Comparison of coral δ15N records with planktonic microfossil δ15N records from sediment cores, with the δ15N anomaly calculated by subtracting the modern or core-top δ15N values from each record. (A) Comparison of the DP AZ coral mean δ15N record with the PS75/072-4 AZ diatom δ15N record (13) and (B) comparison of the SAZ coral mean δ15N records with the ODP Site 1090 SAZ foraminifera δ15N record (12).

Fig. S3.

Fig. S3.

Comparison of coral δ15N records with the sedimentary microfossil δ15N records as in Fig. 3, and the reconstructed histories of AZ and SAZ summertime surface nitrate concentration. (A) Comparison of the Drake Passage AZ coral δ15N mean record with the PS75/072-4 AZ diatom δ15N record (δ15N anomaly was calculated by subtracting the modern or core-top δ15N values from each record) (13) and the calculated AZ summertime surface nitrate concentration over the past 40 kyr based on the Rayleigh model (SI Text). (B) Comparison of the SAZ coral δ15N records with the ODP Site 1090 SAZ foraminifera δ15N record (12) and the calculated SAZ summertime surface nitrate concentration based on the Rayleigh model and the reconstructed concentration and δ15N of the nitrate supply to the SAZ (SI Text and Figs. S5 and S6).

Subantarctic Zone.

In the Tasmanian SAZ record (Fig. 2), the average coral δ15N is 4–5‰ higher during the LGM than the late Holocene, an observation consistent with a foraminifera-bound δ15N record in the Atlantic SAZ (Fig. 3) (12). The Tasmania SAZ coral δ15N record is further corroborated by the coral δ15N compilation from the DP SAZ. In the DP SAZ, no D. dianthus older than ∼17 kyr were found (21). Nevertheless, coral δ15N also shows a 3.5–4.0‰ decrease from ∼15 kyr to the late Holocene (Fig. 2). In sum, the SAZ deep-sea coral δ15N data greatly strengthen the N isotopic evidence for more complete nitrate consumption in the ice age SAZ. Combining these results with those from the AZ, both of the major zones of the Southern Ocean were characterized by more complete nitrate consumption during the last ice age.

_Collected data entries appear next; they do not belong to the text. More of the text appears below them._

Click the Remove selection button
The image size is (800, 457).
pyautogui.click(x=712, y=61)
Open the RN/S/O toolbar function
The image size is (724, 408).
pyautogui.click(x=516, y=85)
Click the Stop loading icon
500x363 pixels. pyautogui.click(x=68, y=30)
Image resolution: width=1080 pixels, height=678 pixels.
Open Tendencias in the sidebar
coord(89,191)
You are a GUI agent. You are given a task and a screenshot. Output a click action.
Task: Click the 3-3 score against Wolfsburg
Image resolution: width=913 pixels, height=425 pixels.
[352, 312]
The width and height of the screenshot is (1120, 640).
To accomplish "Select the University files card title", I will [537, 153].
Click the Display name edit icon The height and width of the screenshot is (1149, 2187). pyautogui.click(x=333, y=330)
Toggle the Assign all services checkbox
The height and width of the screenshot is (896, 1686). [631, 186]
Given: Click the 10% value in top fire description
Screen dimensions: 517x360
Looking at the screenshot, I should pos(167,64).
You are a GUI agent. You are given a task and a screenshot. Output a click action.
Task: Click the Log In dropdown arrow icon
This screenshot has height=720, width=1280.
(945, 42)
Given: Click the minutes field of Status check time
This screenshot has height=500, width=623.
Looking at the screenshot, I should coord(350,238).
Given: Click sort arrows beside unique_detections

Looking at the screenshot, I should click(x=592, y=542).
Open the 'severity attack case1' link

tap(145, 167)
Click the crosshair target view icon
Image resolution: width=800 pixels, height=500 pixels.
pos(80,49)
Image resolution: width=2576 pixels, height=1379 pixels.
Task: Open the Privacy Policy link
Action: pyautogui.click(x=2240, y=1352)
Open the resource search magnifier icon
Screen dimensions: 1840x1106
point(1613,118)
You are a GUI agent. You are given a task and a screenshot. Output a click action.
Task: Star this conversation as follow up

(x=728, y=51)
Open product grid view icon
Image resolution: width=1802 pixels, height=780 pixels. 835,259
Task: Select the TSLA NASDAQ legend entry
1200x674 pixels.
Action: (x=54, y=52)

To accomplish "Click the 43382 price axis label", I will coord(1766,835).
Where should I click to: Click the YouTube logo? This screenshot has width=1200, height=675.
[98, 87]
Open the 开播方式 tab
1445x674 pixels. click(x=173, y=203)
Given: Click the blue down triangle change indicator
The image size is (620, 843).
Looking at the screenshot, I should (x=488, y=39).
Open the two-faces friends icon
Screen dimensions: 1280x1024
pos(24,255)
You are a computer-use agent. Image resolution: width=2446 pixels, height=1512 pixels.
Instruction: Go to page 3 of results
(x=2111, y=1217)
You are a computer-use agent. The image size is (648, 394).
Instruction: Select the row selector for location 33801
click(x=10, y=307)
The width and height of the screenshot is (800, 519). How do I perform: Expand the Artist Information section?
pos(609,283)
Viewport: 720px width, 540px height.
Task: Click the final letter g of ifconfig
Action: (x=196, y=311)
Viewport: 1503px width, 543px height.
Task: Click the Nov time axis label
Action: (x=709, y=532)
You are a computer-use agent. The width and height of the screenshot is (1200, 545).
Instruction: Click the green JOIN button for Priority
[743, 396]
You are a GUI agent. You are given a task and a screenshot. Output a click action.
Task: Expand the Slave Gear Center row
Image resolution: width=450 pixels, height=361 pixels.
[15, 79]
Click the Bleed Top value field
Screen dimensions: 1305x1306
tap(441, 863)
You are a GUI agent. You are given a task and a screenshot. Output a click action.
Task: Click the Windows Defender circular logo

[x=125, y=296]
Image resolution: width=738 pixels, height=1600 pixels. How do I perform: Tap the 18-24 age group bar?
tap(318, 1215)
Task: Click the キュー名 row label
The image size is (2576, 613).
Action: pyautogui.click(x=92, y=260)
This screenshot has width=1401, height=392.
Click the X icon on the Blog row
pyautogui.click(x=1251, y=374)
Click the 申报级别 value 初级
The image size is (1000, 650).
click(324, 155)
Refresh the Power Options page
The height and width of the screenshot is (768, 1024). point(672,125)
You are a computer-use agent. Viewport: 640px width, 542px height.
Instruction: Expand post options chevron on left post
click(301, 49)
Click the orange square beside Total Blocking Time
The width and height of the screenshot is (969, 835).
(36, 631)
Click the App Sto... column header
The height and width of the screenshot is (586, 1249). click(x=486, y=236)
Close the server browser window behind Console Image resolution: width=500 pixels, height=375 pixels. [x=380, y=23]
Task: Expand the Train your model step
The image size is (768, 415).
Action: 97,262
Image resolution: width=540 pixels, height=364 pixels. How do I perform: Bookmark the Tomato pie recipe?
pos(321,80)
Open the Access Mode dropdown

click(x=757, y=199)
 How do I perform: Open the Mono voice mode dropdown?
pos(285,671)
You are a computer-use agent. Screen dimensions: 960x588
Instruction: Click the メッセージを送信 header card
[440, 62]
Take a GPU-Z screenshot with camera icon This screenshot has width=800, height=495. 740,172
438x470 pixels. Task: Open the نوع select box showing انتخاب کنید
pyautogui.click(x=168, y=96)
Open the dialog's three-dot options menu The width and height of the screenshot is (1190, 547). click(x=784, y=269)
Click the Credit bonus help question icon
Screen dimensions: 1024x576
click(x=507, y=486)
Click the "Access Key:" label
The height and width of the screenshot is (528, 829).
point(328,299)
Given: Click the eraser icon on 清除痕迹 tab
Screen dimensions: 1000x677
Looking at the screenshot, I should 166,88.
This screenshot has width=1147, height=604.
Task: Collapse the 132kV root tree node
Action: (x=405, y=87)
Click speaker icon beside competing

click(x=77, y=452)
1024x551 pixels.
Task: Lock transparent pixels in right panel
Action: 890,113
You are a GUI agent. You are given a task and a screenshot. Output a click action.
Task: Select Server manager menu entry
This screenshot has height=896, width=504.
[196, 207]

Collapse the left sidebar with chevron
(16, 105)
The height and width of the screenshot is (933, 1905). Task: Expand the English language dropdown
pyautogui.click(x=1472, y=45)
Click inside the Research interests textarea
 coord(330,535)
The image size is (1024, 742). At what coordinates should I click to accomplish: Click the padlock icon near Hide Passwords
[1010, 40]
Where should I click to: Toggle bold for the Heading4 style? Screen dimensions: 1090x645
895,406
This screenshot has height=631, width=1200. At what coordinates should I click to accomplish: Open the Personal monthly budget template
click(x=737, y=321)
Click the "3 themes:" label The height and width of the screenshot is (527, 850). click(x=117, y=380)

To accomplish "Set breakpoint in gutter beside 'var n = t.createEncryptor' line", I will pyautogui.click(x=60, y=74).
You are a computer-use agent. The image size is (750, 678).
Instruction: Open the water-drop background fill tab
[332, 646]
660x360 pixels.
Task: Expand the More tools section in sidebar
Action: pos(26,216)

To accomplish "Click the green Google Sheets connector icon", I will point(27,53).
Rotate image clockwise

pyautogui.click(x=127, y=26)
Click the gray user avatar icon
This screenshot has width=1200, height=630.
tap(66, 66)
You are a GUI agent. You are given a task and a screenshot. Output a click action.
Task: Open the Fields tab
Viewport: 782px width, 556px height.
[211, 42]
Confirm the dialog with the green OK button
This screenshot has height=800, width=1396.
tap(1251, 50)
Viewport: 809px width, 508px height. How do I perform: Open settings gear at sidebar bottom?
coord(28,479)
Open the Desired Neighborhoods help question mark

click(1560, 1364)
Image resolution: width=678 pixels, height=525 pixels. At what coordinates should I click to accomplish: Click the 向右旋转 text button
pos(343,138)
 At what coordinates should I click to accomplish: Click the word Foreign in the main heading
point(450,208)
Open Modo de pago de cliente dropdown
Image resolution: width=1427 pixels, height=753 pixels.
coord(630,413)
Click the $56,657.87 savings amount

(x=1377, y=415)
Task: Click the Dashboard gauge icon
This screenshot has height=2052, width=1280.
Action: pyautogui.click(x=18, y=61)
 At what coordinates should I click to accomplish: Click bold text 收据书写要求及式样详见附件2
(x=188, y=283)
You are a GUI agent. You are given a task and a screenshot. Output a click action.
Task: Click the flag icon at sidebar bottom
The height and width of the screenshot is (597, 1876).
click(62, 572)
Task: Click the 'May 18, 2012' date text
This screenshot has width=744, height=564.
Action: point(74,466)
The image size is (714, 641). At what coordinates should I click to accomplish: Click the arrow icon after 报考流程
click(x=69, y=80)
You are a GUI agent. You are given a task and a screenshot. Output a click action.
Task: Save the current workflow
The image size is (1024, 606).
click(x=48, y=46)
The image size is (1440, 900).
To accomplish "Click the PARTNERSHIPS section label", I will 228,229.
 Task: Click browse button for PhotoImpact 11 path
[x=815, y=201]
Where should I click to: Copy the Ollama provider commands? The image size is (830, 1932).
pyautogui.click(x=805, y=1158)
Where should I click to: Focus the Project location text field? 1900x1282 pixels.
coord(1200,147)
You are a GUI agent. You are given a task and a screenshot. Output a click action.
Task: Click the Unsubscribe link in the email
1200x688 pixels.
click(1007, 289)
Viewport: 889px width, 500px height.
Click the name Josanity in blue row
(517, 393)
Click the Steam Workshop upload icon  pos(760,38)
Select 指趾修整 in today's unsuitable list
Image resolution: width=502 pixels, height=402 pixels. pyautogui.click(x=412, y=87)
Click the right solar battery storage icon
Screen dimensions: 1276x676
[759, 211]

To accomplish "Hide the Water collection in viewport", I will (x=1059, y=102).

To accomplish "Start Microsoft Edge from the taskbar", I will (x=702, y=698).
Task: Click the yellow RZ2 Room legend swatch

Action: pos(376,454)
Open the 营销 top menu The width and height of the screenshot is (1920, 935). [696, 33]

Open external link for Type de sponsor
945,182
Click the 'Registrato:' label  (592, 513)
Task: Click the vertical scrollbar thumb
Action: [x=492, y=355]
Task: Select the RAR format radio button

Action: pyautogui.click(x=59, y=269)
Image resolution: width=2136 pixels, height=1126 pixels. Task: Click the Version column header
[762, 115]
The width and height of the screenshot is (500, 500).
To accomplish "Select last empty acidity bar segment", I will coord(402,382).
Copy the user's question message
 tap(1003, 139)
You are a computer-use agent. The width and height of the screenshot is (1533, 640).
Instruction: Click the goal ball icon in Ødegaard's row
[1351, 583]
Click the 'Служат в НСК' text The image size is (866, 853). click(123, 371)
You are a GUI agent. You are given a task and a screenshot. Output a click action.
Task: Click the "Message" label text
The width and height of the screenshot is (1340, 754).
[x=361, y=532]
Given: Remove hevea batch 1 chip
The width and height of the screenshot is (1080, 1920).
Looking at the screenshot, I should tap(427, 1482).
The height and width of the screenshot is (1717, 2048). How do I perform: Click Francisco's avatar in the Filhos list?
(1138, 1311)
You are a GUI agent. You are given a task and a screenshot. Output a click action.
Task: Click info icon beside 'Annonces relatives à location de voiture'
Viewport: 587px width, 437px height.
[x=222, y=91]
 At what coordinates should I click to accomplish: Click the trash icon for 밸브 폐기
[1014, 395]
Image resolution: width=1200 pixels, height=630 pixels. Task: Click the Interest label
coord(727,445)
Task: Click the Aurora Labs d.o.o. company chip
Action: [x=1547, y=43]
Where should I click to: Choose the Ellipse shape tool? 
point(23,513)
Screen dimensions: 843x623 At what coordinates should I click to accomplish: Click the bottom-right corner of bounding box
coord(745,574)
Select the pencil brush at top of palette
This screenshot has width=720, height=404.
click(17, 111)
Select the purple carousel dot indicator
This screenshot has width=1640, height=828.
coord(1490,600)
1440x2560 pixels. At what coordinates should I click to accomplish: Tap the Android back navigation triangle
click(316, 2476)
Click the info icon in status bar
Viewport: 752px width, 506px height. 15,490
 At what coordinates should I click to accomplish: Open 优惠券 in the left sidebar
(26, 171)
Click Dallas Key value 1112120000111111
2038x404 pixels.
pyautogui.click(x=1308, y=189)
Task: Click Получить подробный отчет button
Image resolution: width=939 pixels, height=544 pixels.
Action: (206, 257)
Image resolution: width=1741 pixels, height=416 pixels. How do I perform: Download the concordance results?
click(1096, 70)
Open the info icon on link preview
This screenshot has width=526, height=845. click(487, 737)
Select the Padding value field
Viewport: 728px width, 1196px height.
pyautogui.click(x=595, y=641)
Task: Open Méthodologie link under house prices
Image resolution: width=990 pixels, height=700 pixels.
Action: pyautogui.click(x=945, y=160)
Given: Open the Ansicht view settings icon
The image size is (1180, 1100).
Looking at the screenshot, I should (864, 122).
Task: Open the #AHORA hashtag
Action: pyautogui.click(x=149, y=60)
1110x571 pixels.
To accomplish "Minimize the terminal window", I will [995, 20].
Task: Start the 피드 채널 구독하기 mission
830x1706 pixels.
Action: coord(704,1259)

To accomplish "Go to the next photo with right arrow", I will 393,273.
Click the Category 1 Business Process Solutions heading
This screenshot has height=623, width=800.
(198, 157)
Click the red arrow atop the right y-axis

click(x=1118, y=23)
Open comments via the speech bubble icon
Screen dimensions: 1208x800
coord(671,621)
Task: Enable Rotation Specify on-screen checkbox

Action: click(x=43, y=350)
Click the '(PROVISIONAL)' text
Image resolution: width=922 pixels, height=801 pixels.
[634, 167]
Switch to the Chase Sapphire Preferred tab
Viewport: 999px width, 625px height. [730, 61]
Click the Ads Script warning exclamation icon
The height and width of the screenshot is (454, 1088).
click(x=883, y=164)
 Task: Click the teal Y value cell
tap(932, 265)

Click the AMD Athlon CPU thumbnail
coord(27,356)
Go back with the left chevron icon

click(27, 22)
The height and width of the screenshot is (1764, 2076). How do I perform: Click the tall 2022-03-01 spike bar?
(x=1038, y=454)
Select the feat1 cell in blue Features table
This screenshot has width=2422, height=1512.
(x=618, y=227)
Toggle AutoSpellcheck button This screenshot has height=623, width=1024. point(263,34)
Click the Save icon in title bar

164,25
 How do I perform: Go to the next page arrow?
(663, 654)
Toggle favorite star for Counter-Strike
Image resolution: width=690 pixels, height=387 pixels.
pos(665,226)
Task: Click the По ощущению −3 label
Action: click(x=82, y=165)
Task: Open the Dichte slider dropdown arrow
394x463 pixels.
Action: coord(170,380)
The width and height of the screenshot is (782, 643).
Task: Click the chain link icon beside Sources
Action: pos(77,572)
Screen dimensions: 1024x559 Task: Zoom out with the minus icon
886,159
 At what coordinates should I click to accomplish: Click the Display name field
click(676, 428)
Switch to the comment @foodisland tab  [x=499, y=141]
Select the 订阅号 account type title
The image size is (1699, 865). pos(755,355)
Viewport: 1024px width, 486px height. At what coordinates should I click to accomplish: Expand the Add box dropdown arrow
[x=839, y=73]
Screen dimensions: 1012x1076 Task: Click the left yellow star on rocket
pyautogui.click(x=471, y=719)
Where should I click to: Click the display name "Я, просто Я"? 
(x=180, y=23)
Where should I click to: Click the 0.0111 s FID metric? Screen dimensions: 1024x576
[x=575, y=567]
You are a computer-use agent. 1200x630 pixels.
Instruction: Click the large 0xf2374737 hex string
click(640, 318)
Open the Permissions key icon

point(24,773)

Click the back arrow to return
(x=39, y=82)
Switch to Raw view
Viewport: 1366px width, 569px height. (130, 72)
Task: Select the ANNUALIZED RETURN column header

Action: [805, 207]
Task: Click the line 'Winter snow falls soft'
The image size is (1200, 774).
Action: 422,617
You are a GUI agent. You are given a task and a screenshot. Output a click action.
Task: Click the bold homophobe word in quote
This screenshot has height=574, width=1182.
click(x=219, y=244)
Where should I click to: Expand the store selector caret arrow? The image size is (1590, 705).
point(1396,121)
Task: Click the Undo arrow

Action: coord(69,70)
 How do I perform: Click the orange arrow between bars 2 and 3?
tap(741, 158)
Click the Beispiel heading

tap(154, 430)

Questions exist regarding particle dynamics in the Southern Ocean and specifically the role that circulation may play in the δ15N distribution of deep suspended particles, and this is a concern for paleoceanographic applications of Southern Ocean deep-sea corals. It would seem plausible that deep-sea particle could be exchanged between the AZ and SAZ, leading to an erroneous interpretation from deep-sea corals regarding nutrient conditions in their region of growth; for example, the SAZ coral δ15N might be argued to respond to AZ nutrient conditions. A range of observations and considerations argues against the dominance of such an effect for the last 40 kyr. First, the ∼2‰ higher δ15N of modern corals in the Tasmanian SAZ relative to the DP is consistent with local sinking particles dominating the food source to corals in each region (Fig. S4). Given the evidence for low productivity in the AZ during ice ages (9), contamination of the SAZ by AZ particles would be even less likely during the LGM, and the circulation of the Southern Ocean is inconsistent with SAZ particles substantially influencing the AZ. Second, the Tasmanian SAZ and DP AZ coral δ15N records have coherent differences (Fig. 2B vs. Fig. 2D) that argue against the same history of change being recorded by both regions. Third, the Tasmanian corals are from the northern margin of the SAZ, quite distant from the AZ (Fig. 1), such that most deep particles from the AZ would be decomposed before reaching this far north. Fourth, the deep-sea coral δ15N records are remarkably consistent with both AZ diatom δ15N and SAZ foraminifera δ15N (Fig. 3), and these microfossil-forming plankton are not sensitive to deep suspended particle δ15N. Southern Ocean N cycling and the controls on the δ15N of deep suspended particles and deep-sea corals have not been adequately investigated to preclude as-yet-unrecognized complications. Nevertheless, we believe that our interpretation of more complete nitrate consumption across the Southern Ocean during the last ice age is robust.

Fig. S4.

Fig. S4.

Box plots of coral δ15N [(A) Tasmania; (B) Drake Passage SAZ (DP-SAZ); (C) Drake Passage AZ (DP-AZ)] for each 5-kyr bin (except for 20–40 kyr) and P values of each two adjacent groups based on Mann–Whitney U test (Wilcoxon rank-sum test).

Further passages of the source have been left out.